Set down all of the data that follows, keeping every character.
─── Provided material
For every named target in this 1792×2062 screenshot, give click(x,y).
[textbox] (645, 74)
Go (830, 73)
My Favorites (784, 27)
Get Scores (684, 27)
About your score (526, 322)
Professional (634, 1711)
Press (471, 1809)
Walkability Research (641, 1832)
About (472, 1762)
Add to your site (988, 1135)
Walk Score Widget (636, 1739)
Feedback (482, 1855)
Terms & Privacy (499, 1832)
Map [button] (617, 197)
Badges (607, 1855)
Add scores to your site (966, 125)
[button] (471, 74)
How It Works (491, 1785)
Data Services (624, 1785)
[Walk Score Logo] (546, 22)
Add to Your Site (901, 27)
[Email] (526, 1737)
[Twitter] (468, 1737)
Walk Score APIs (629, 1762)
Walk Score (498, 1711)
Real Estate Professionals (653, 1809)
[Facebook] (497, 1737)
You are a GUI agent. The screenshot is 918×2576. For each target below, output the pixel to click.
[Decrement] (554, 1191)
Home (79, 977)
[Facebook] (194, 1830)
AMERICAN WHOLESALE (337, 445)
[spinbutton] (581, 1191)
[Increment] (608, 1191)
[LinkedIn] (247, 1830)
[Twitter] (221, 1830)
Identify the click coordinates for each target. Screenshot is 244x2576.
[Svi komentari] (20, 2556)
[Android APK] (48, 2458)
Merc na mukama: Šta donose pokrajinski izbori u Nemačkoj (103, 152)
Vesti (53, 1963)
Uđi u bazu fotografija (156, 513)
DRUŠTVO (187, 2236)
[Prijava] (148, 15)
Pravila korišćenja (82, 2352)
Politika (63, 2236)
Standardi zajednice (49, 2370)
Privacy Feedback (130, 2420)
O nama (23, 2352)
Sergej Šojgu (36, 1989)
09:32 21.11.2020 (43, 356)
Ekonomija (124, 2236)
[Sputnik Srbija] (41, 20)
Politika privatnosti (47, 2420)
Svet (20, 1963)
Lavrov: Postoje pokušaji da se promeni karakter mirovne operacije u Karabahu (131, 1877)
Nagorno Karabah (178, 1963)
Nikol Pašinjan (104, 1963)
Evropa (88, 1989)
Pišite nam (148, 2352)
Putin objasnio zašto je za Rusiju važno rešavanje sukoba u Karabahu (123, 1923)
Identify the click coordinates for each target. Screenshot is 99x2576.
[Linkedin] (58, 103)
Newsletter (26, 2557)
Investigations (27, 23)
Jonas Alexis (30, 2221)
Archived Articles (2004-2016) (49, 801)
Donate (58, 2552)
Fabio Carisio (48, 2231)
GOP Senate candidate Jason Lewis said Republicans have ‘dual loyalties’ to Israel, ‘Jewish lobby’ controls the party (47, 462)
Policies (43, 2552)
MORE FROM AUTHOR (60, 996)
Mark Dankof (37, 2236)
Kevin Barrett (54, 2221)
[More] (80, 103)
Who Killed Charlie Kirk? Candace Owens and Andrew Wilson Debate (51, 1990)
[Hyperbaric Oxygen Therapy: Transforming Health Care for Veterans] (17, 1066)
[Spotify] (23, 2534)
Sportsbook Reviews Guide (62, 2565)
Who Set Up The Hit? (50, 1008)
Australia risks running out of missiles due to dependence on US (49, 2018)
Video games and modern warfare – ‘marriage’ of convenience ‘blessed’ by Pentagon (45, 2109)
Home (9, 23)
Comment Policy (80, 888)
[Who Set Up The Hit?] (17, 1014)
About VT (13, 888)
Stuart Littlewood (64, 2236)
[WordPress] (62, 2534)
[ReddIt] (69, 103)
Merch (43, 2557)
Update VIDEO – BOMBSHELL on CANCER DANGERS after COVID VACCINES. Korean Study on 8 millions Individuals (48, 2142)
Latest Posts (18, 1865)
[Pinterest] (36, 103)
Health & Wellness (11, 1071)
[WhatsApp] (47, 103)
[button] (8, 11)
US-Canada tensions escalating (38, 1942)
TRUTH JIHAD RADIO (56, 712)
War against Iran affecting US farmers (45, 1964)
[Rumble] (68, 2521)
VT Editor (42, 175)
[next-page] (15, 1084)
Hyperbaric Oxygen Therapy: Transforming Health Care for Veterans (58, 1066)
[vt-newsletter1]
──────
**The completed task:**
For every named target in this 1792×2062 screenshot, give click(x,y).
[textbox] (645, 74)
Go (830, 73)
My Favorites (784, 27)
Get Scores (684, 27)
About your score (526, 322)
Professional (634, 1711)
Press (471, 1809)
Walkability Research (641, 1832)
About (472, 1762)
Add to your site (988, 1135)
Walk Score Widget (636, 1739)
Feedback (482, 1855)
Terms & Privacy (499, 1832)
Map [button] (617, 197)
Badges (607, 1855)
Add scores to your site (966, 125)
[button] (471, 74)
How It Works (491, 1785)
Data Services (624, 1785)
[Walk Score Logo] (546, 22)
Add to Your Site (901, 27)
[Email] (526, 1737)
[Twitter] (468, 1737)
Walk Score APIs (629, 1762)
Walk Score (498, 1711)
Real Estate Professionals (653, 1809)
[Facebook] (497, 1737)
You are a GUI agent. The screenshot is 918×2576. For each target below, output the pixel to click.
[Decrement] (554, 1191)
Home (79, 977)
[Facebook] (194, 1830)
AMERICAN WHOLESALE (337, 445)
[spinbutton] (581, 1191)
[Increment] (608, 1191)
[LinkedIn] (247, 1830)
[Twitter] (221, 1830)
Identify the click coordinates for each target. Screenshot is 244x2576.
[Svi komentari] (20, 2556)
[Android APK] (48, 2458)
Merc na mukama: Šta donose pokrajinski izbori u Nemačkoj (103, 152)
Vesti (53, 1963)
Uđi u bazu fotografija (156, 513)
DRUŠTVO (187, 2236)
[Prijava] (148, 15)
Pravila korišćenja (82, 2352)
Politika (63, 2236)
Standardi zajednice (49, 2370)
Privacy Feedback (130, 2420)
O nama (23, 2352)
Sergej Šojgu (36, 1989)
09:32 21.11.2020 (43, 356)
Ekonomija (124, 2236)
[Sputnik Srbija] (41, 20)
Politika privatnosti (47, 2420)
Svet (20, 1963)
Lavrov: Postoje pokušaji da se promeni karakter mirovne operacije u Karabahu (131, 1877)
Nagorno Karabah (178, 1963)
Nikol Pašinjan (104, 1963)
Evropa (88, 1989)
Pišite nam (148, 2352)
Putin objasnio zašto je za Rusiju važno rešavanje sukoba u Karabahu (123, 1923)
Identify the click coordinates for each target. Screenshot is 99x2576.
[Linkedin] (58, 103)
Newsletter (26, 2557)
Investigations (27, 23)
Jonas Alexis (30, 2221)
Archived Articles (2004-2016) (49, 801)
Donate (58, 2552)
Fabio Carisio (48, 2231)
GOP Senate candidate Jason Lewis said Republicans have ‘dual loyalties’ to Israel, ‘Jewish lobby’ controls the party (47, 462)
Policies (43, 2552)
MORE FROM AUTHOR (60, 996)
Mark Dankof (37, 2236)
Kevin Barrett (54, 2221)
[More] (80, 103)
Who Killed Charlie Kirk? Candace Owens and Andrew Wilson Debate (51, 1990)
[Hyperbaric Oxygen Therapy: Transforming Health Care for Veterans] (17, 1066)
[Spotify] (23, 2534)
Sportsbook Reviews Guide (62, 2565)
Who Set Up The Hit? (50, 1008)
Australia risks running out of missiles due to dependence on US (49, 2018)
Video games and modern warfare – ‘marriage’ of convenience ‘blessed’ by Pentagon (45, 2109)
Home (9, 23)
Comment Policy (80, 888)
[Who Set Up The Hit?] (17, 1014)
About VT (13, 888)
Stuart Littlewood (64, 2236)
[WordPress] (62, 2534)
[ReddIt] (69, 103)
Merch (43, 2557)
Update VIDEO – BOMBSHELL on CANCER DANGERS after COVID VACCINES. Korean Study on 8 millions Individuals (48, 2142)
Latest Posts (18, 1865)
[Pinterest] (36, 103)
Health & Wellness (11, 1071)
[WhatsApp] (47, 103)
[button] (8, 11)
US-Canada tensions escalating (38, 1942)
TRUTH JIHAD RADIO (56, 712)
War against Iran affecting US farmers (45, 1964)
[Rumble] (68, 2521)
VT Editor (42, 175)
[next-page] (15, 1084)
Hyperbaric Oxygen Therapy: Transforming Health Care for Veterans (58, 1066)
[vt-newsletter1]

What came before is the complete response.